# Task prompt
Output, word for word, the line that contains "Given: Confirm the payment with OK" and all lines after it in the records below, omitting pictures.

Stored data entries:
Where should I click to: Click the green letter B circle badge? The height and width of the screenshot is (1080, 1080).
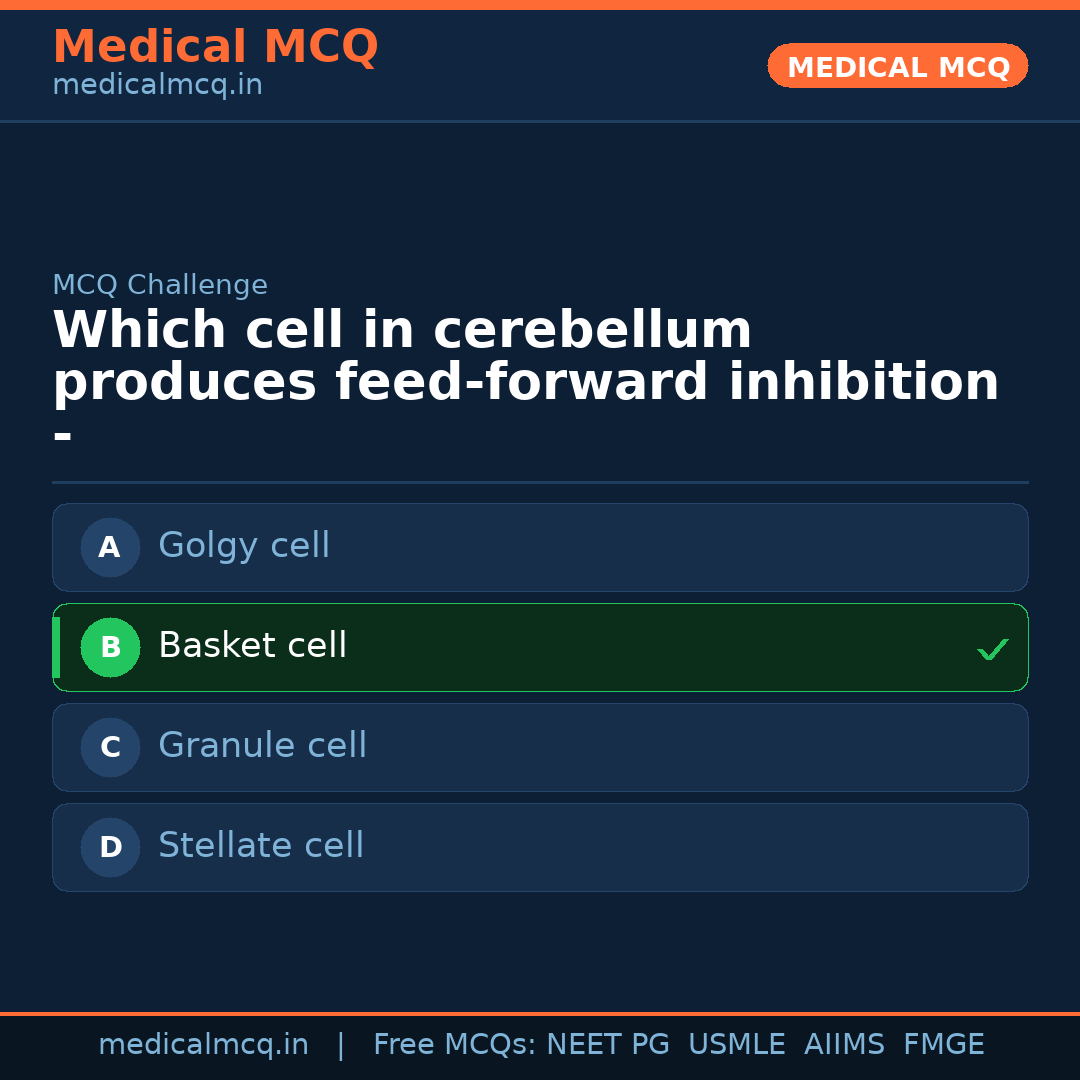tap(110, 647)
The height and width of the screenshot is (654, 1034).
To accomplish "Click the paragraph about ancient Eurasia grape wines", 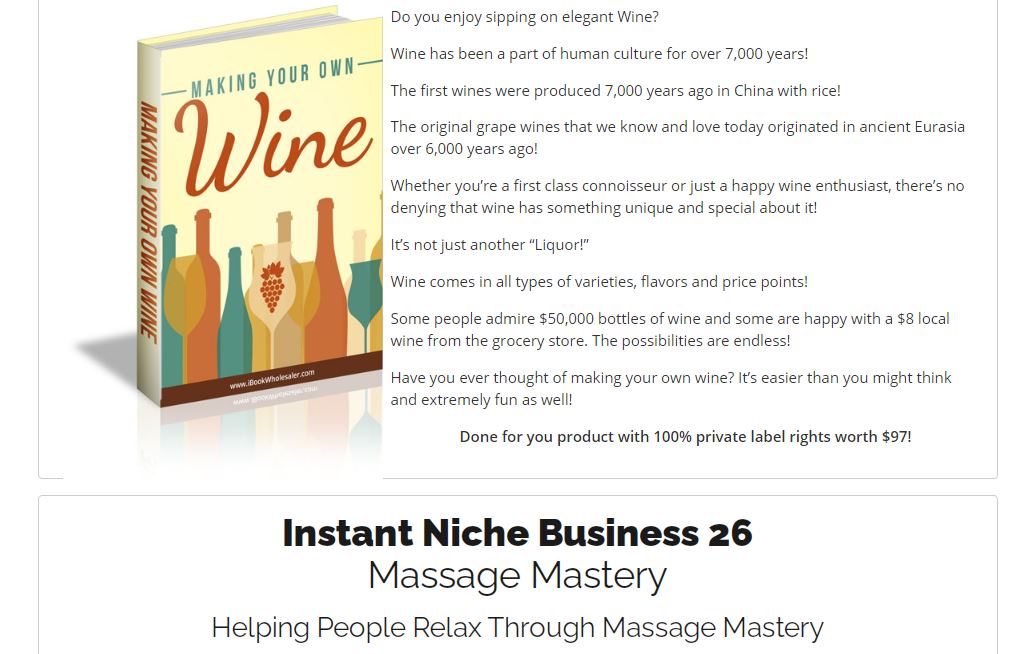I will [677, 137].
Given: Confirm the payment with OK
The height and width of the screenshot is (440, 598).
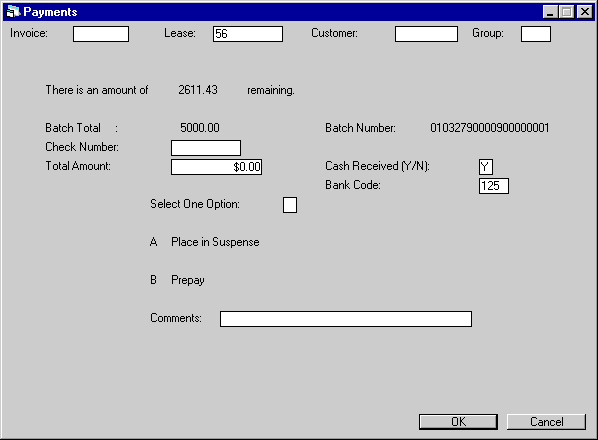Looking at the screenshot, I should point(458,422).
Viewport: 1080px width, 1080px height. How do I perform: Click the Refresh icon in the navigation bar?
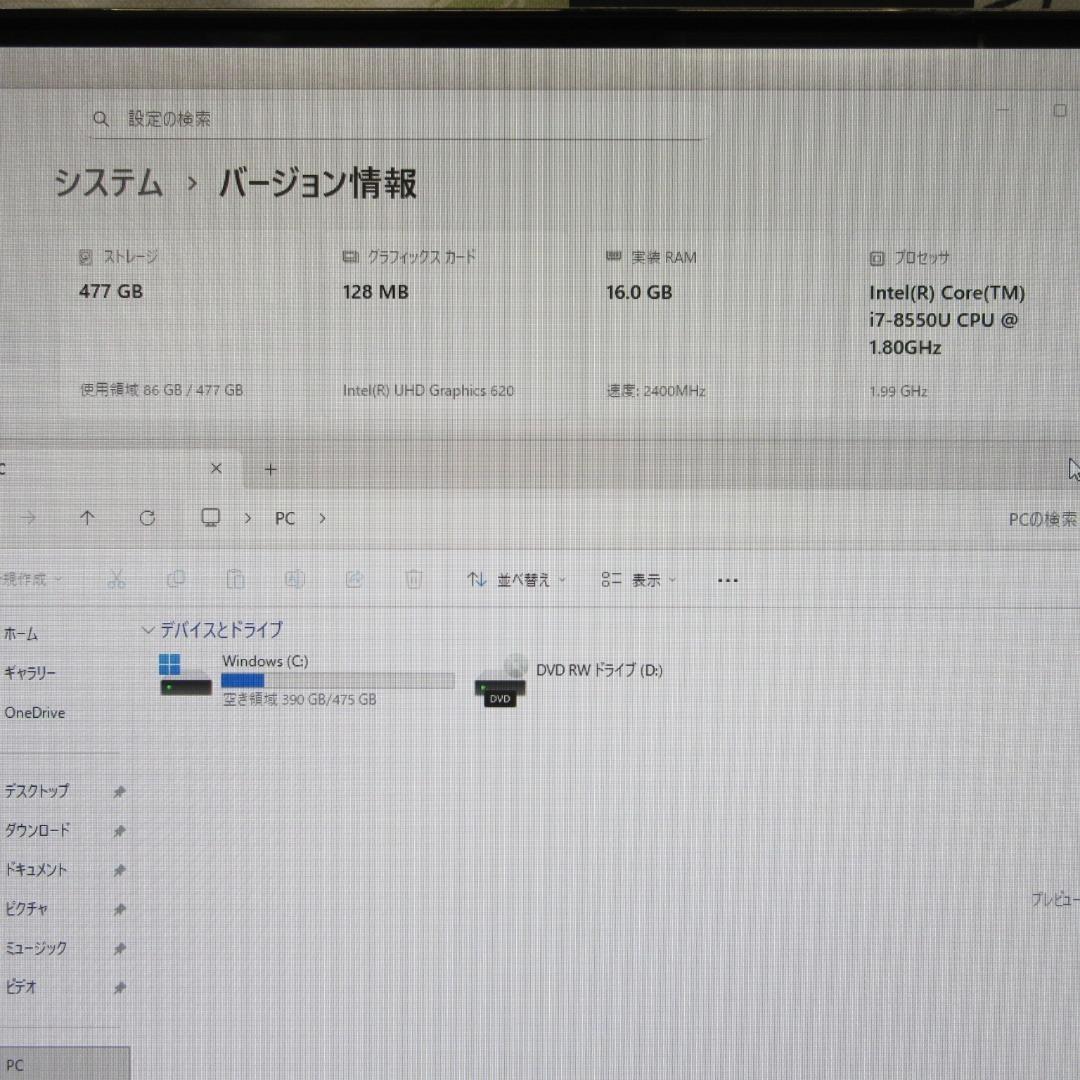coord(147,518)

# Response area
Given: Confirm the payment with OK
The height and width of the screenshot is (440, 598).
Looking at the screenshot, I should point(458,422).
Viewport: 1080px width, 1080px height. How do I perform: Click the Refresh icon in the navigation bar?
coord(147,518)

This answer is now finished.